> **TASK 1**:
Translate this sentence from the Tempelhof excavation article into Spanish: "Susan Pollock and Reinhard Bernbeck began their dig at the Columbia Concentration Camp earlier this year."
> **TASK 2**:
Using the Tempelhof excavation article, answer these questions:
(a) In what year did the Soviet blockade of West Berlin begin?
(b) At which university did Pollock and Bernbeck take up professorships?
(c) Where had most of their previous work taken them?
> **TASK 3**:
Repeat the stretch of the Tempelhof excavation article from "Berlin's Tempelhof airport" through "its troubled past.".

> **PROVIDED TEXT**:

Monday, September 23, 2013

Excavating One of the Nazis' First Concentration Camps

A nearly forgotten camp, built right after Hitler took power, served as a place to develop new torture methods and train people who later ran camps all around Europe.

Berlin's Tempelhof airport is remembered today as the site of the Air Lift, the effort by Britain and the United States to fly in food and supplies to West Berlin during a year-long Soviet blockade starting in 1948. But a decade earlier, it was the site of unspeakable atrocities at one of the Nazis' earliest concentration camps -- and a husband-and-wife archeologist team has begun an excavation at the site to shed light on its troubled past.

Susan Pollock and Reinhard Bernbeck began their dig at the Columbia Concentration Camp earlier this year. Though most of their previous work had brought them to the Middle East and Turkey, they decided to explore the Tempelhof site two years ago after taking up professorships at Berlin's Free University.

"We learned about this 'history' that Tempelhof had at a conference," Pollock told me. "The consensus was that excavations should be done some time soon, since a lot of development of the site is planned over the coming decade."

> **SUPPLIED DATA**:
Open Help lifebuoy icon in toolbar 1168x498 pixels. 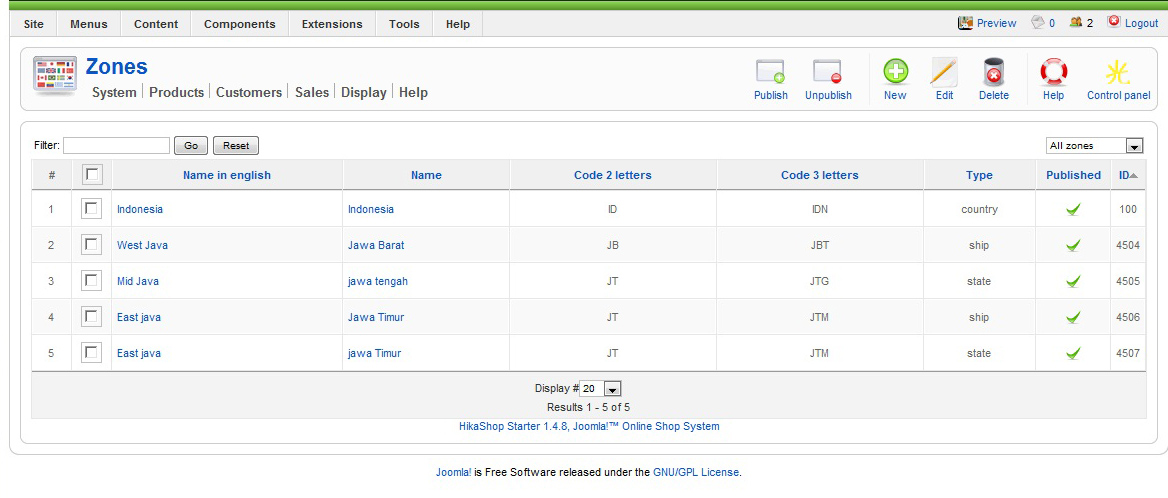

==

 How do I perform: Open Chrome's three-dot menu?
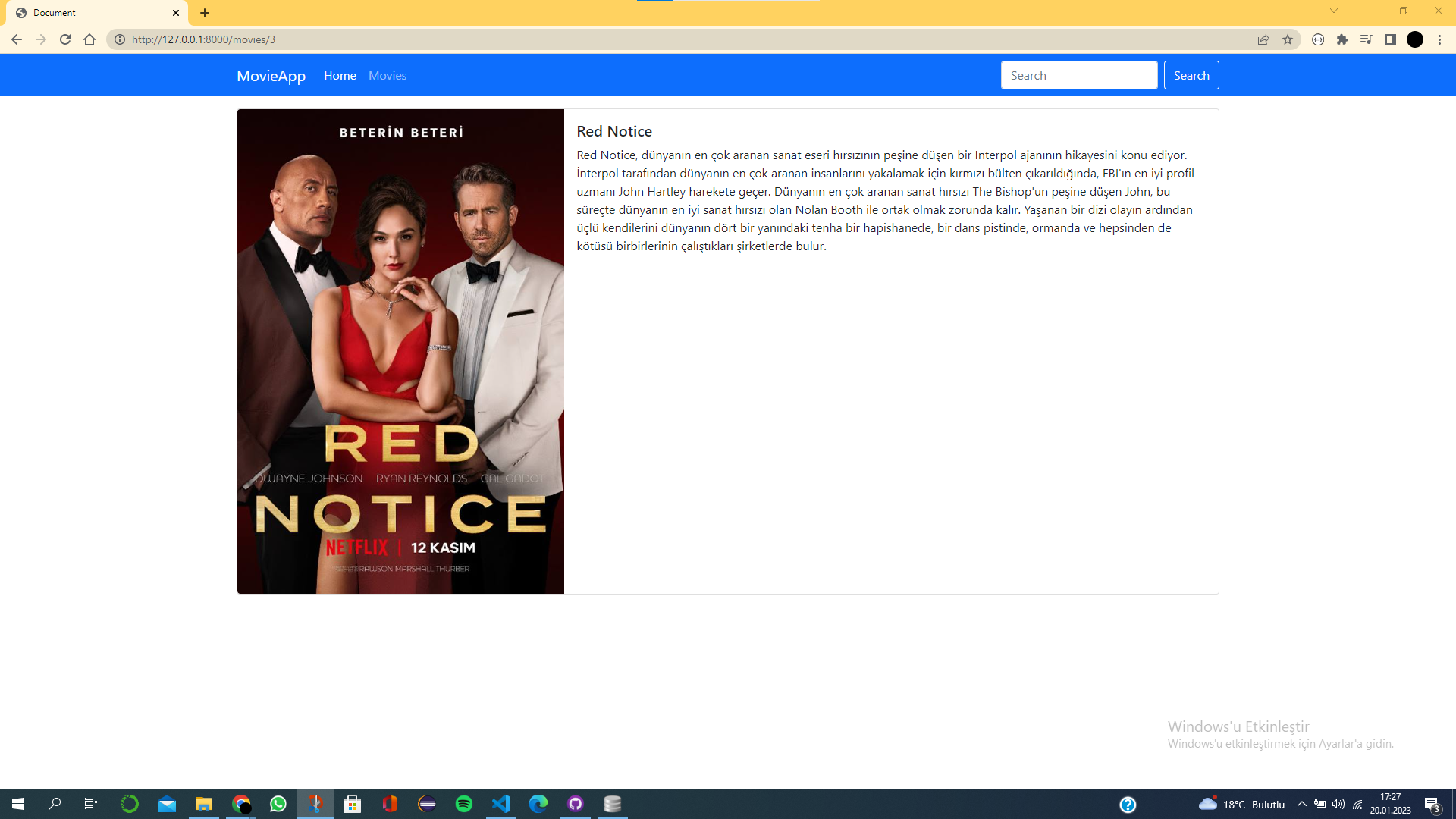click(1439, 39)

> **FULL RESPONSE 1**:
Susan Pollock y Reinhard Bernbeck comenzaron su excavación en el campo de concentración de Columbia a principios de este año.

> **FULL RESPONSE 2**:
(a) 1948
(b) Berlin's Free University
(c) The Middle East and Turkey

> **FULL RESPONSE 3**:
Berlin's Tempelhof airport is remembered today as the site of the Air Lift, the effort by Britain and the United States to fly in food and supplies to West Berlin during a year-long Soviet blockade starting in 1948. But a decade earlier, it was the site of unspeakable atrocities at one of the Nazis' earliest concentration camps -- and a husband-and-wife archeologist team has begun an excavation at the site to shed light on its troubled past.